Les évêques sont très occupés. Dans son rapport annuel 2016-2017, l’Observatoire de la laïcité publie l’audition des représentants de la Conférence épiscopale, en l’occurrence… Corinne Boilley et Anne-Violaine Hardel :
Audition de Mme Corinne Boilley, secrétaire générale adjointe de la Conférence des évêques de France :
Monsieur le président, Monsieur le rapporteur général, Mesdames et Messieurs les membres de l’Observatoire de la laïcité,
Le culte catholique est organisé autour d’une centaine d’associations diocésaines, c’est-à-dire des associations cultuelles, une par diocèse. La moitié de nos prêtres (15.000 dont 2.000 venus de l’étranger) ont plus de 65 ans aujourd’hui, ce qui demande des soins spécifiques. Nous avons également plus de 10.000 salariés dans nos diocèses. Ces charges et salaires constituent un enjeu considérable. À peu près 3.000 églises ont été construites après la loi de 1905 et 36.000 restent la propriété des collectivités et de l’État. Mais ces 3.000 églises représentent une charge très importante. L’Église catholique dispose d’autres lieux, notamment pour l’animation pastorale, qui supposent d’importantes charges. Nous constatons une tension forte entre d’une part une créativité et un dynamisme qui participent à une meilleure recherche et réaffectation des ressources, et d’autre part l’émergence de textes législatifs et règlementaires qui ne prennent pas en considération le culte et ses réalités. Comme cela a été dit, c’est le cas des contrats aidés, de la possibilité d’administrer des biens immobiliers qui ne nous sont pas accessibles et admis, etc. La loi sur la « République numérique », là encore, exclue les associations cultuelles de la collecte de dons par voie numérique. On nous dit à chaque fois que cette exclusion n’est pas volontaire, mais, à vrai dire, la répétition nous inquiète très sérieusement. Je vous remercie.

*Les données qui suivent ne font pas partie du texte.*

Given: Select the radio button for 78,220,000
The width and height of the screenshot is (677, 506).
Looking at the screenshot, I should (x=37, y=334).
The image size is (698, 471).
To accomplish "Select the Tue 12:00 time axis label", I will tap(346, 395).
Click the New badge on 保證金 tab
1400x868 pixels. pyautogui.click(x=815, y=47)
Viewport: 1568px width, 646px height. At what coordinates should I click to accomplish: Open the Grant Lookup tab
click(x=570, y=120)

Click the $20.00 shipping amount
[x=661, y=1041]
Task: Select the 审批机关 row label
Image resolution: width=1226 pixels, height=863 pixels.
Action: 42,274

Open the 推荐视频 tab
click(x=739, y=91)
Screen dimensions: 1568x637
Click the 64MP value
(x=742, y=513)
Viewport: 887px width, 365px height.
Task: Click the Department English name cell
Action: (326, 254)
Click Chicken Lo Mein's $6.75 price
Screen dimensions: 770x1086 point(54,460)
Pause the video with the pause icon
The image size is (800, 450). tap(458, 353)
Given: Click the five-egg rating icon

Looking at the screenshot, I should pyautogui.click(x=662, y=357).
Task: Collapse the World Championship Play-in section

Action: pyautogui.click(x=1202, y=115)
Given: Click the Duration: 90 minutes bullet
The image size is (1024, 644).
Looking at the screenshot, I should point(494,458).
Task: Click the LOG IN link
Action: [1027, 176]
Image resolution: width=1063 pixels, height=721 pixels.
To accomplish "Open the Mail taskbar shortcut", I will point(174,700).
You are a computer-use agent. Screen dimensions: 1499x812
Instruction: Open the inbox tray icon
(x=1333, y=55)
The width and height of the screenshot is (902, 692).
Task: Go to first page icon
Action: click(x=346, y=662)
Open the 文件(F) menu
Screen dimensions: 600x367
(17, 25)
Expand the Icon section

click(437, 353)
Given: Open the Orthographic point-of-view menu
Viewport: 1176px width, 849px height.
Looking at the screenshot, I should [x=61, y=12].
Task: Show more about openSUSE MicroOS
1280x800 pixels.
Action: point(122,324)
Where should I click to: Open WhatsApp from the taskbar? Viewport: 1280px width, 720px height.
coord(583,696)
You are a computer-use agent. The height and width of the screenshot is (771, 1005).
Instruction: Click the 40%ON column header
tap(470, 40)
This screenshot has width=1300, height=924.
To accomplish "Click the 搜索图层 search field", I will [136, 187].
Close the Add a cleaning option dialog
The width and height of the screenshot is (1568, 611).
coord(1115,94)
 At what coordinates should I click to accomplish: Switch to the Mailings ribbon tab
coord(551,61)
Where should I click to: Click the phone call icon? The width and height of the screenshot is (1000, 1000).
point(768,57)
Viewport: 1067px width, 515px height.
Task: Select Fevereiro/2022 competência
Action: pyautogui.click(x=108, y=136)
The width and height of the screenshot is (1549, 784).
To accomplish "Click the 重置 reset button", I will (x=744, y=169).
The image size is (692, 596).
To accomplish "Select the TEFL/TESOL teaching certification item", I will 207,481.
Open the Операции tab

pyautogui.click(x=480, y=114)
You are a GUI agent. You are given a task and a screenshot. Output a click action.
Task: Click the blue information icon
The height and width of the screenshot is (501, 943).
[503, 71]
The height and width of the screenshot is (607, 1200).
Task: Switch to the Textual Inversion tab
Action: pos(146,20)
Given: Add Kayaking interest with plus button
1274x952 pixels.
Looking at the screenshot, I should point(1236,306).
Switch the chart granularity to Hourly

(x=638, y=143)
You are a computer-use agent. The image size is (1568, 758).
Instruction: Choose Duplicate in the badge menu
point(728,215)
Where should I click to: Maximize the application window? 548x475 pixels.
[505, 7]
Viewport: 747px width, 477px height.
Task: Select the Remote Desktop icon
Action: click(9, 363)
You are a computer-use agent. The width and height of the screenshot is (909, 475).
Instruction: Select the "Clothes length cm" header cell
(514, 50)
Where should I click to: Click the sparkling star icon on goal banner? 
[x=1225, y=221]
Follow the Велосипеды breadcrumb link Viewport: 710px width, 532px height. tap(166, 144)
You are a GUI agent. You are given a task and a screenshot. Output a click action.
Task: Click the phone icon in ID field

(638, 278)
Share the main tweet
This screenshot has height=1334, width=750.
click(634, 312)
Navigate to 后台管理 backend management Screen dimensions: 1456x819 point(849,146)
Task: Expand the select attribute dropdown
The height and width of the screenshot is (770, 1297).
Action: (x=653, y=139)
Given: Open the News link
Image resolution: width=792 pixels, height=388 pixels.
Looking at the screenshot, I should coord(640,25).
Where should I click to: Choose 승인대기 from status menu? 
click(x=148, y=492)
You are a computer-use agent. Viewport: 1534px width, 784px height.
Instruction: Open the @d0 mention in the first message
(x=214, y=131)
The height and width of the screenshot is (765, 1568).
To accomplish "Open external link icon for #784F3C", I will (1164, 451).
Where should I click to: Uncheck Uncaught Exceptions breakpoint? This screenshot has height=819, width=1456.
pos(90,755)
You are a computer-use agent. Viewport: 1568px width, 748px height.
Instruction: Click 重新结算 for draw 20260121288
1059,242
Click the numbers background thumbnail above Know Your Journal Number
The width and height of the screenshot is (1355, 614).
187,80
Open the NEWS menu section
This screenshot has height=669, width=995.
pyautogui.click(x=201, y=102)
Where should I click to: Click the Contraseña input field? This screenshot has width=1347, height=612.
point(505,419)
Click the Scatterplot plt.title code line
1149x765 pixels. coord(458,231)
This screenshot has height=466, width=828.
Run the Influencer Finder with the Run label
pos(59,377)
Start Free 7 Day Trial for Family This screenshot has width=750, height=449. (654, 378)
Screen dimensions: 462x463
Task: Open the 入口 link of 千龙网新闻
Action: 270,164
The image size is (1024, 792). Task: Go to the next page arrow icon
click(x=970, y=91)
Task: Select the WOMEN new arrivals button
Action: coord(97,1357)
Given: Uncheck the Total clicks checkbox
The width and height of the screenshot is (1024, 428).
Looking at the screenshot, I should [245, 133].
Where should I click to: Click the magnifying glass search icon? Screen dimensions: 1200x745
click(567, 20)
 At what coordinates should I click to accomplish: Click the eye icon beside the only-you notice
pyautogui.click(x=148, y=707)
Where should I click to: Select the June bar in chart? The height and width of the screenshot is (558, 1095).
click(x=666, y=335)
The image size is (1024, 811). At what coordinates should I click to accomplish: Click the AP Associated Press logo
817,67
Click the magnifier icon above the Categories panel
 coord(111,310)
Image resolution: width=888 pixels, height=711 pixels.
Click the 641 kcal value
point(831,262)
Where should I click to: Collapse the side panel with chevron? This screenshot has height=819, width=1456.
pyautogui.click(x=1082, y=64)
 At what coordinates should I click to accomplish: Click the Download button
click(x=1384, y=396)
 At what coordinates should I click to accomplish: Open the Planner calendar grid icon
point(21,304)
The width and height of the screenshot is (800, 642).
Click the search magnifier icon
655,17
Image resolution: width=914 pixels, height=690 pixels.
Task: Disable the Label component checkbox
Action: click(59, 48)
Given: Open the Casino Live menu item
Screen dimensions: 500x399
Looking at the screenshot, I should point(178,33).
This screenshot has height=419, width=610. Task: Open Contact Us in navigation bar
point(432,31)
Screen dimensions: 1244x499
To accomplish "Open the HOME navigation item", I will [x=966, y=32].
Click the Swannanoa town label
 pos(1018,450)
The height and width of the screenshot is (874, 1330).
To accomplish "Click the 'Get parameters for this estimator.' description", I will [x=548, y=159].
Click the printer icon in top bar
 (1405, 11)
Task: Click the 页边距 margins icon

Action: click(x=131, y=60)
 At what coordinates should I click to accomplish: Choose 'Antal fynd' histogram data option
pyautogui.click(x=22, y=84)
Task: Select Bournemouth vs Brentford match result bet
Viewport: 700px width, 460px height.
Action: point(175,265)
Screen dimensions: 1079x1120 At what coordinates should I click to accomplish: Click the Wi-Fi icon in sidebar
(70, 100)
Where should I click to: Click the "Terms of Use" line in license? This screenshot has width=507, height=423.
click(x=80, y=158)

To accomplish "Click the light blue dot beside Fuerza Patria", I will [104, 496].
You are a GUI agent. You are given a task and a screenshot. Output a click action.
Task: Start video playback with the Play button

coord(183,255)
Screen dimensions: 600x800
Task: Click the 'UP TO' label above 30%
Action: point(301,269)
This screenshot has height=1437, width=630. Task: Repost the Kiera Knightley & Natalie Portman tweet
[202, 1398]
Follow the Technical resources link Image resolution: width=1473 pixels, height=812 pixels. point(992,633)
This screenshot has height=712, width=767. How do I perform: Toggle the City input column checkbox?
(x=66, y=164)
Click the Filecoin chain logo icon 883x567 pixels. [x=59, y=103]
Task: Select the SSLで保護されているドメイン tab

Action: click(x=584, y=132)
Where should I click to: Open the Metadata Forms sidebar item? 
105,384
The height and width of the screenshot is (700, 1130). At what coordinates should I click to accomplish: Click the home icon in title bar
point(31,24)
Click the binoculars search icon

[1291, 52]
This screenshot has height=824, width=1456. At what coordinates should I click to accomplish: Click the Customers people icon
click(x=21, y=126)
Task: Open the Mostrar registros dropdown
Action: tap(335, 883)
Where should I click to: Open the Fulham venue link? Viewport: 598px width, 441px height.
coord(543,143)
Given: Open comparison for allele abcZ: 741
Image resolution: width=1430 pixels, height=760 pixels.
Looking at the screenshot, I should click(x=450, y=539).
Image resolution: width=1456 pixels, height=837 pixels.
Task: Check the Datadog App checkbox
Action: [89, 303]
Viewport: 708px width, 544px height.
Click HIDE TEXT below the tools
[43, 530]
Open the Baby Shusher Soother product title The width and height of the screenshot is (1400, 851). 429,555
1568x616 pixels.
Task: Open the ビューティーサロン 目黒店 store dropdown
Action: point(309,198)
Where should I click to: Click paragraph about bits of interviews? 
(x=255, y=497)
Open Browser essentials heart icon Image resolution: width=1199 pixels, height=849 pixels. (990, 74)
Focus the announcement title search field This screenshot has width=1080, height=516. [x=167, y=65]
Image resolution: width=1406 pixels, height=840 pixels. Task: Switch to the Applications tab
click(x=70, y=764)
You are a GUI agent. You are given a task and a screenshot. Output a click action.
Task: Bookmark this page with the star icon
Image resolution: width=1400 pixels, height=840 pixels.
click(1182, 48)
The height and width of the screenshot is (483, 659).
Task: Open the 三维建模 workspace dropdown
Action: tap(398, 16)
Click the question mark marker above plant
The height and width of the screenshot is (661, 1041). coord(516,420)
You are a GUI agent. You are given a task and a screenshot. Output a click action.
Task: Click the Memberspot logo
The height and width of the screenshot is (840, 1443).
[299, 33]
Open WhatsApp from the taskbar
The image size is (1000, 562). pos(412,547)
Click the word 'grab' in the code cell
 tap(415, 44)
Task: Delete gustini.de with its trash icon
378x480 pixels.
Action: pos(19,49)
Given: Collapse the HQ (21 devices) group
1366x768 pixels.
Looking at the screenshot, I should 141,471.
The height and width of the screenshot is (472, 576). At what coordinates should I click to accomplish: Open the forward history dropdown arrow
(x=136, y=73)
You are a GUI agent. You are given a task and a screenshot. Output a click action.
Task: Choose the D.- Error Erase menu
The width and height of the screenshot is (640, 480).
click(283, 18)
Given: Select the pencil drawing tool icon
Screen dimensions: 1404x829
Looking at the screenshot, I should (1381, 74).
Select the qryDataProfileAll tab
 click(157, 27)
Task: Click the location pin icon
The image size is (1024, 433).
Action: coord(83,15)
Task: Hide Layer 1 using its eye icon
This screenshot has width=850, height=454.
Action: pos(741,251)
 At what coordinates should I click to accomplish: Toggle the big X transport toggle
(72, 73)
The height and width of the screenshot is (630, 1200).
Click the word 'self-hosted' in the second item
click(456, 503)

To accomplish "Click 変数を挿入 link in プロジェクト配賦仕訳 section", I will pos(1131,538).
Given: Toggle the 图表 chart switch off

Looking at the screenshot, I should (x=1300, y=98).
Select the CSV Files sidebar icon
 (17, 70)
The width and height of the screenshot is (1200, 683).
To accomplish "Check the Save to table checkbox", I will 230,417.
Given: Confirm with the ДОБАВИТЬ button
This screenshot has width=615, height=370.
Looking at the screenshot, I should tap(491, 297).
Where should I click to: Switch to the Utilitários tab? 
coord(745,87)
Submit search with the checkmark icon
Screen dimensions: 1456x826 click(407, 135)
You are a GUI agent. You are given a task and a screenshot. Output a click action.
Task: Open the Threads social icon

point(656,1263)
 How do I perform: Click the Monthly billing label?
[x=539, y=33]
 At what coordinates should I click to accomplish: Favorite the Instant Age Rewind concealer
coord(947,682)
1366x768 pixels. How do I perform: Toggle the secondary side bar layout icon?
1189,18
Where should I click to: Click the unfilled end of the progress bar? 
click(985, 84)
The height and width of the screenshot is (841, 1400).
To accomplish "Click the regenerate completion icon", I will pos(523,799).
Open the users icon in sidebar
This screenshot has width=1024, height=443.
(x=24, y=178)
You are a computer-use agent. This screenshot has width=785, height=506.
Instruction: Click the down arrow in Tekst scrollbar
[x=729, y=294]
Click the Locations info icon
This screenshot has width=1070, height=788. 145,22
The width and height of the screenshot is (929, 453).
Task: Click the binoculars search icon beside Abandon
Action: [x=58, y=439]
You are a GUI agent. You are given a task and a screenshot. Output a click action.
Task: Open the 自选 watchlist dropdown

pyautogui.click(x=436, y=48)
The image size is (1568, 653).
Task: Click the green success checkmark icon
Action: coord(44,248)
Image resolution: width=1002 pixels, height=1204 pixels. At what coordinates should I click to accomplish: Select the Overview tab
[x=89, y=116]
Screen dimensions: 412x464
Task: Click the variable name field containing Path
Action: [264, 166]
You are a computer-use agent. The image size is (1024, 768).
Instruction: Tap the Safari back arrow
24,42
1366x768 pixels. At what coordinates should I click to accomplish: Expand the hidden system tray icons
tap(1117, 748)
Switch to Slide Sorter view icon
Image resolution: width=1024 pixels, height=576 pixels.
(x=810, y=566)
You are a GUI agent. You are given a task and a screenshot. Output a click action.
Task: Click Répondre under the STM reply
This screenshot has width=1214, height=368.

?Mme Anne-Violaine Hardel, directrice juridique de la Conférence des évêques de France :
Mesdames et Messieurs, je confirme le propos de Madame Boilley : la question des ressources des associations cultuelles demeure un vrai sujet de préoccupation, celles-ci n’ayant pas été réévaluées depuis plus de 10 années. De façon plus générale, nous avons une autre inquiétude, aujourd’hui, sur la laïcité et son invocation : est-ce que l’on nomme bien les problèmes ? Il faudrait que l’usage de ce terme soit plus sérieux, pour éviter l’instrumentalisation de la laïcité. Il est par exemple absurde de penser que la laïcité serait la neutralité de l’espace public. C’est un véritable contresens. Également, la loi « Travail » votée en aout 2016 permet désormais l’introduction d’un principe de neutralité dans le règlement intérieur de l’entreprise privée : Quelle est la source légale et/ou constitutionnelle d’un tel principe appliqué à l’entreprise privée sachant que la laïcité n’implique que la neutralité de l’État, des collectivités publiques et du service public ? Aujourd’hui, c’est l’ensemble des libertés publiques qui est questionné. Enfin, nous avons été inquiétés par un projet de décret visant à former les aumôniers à la laïcité via les diplômes universitaires (DU) et à subordonner le maintien des aumôniers dans leur fonction à l’acquisition obligatoire de ce diplôme. La nomination à la fonction d’aumônier par le culte d’origine, conformément à la nécessité de se conformer à l’organisation du culte concerné en application de la loi du 9 décembre 1905, ne serait donc plus le seul élément déterminant. En rendant obligatoire l’acquisition de ce diplôme, l’État ne décide-t-il pas in fine en lieu et place du culte concerné, qui peut être aumônier et qui ne peut pas l’être ? Alors que le régime des cultes tel qu’il a été bâti depuis la loi du 9 décembre 1905, s’entend de la non-immixtion des religions dans le fonctionnement des pouvoirs publics, il s’entend aussi de la réciproque: soit la non-immixtion des pouvoirs publics dans le fonctionnement des institutions religieuses. L’un ne va pas sans l’autre !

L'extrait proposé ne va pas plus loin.